A Rich Man
A rich man spends his whole life gaining money because he does not know of the implications of his wants. He never thought of what he would lose, including everything that could make him happy—and it just because he has always pushed all these things aside. He has no time and the competition was tough. In the end, he finds his heart stales and his life meaningless. Tension has become his discipline and at the end of life, when he has all the money he ever wanted and he cannot relax. He is a looser. He loses his relationships with his children, his wife, his friends; he destroys his health (mental, physical, emotional, physical), his sensibility, his sensitivity. All because he has no time for things that do not produce dollars. In the end, he wishes that he could buy all these back with the money he earned. But he found out his money cannot buy what he wanted.

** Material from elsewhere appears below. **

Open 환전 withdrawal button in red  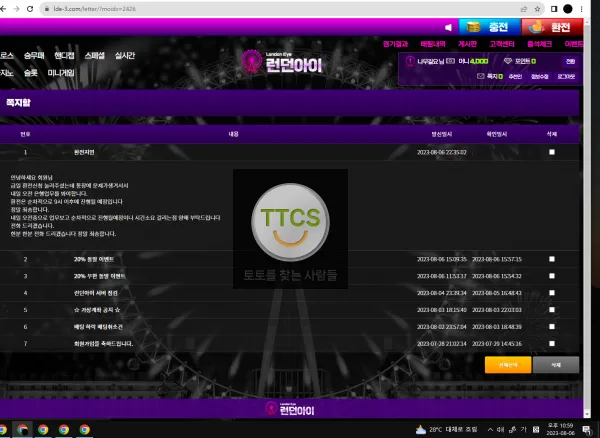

Enjoyment is something that has to be nourished. It is a certain discipline, a certain art—how to enjoy. And it takes time to get in contact with the great things in life. But the man who is running after money bypasses everything that is a door to the divine, and by the time he realizes what he has lost, he is at the end of the road and there is nothing ahead of him except death. He was miserable his whole life. He tolerated miserable, ignored it in the hope that things were going to change, because tomorrow there is only death and nothing else. (ha)
The richest man, in a way, is the poorest man in the world. To be rich and not to be poor is a great art. To be poor and to be rich is the other side to the art. There are poor people whom you will find immensely rich. They don’t have anything, but they are rich. Their richness is not in things but in their being, in their multi-dimensional experiences. And there are rich people who have everything but are absolutely poor and hollow and empty. Deep inside there is just a graveyard.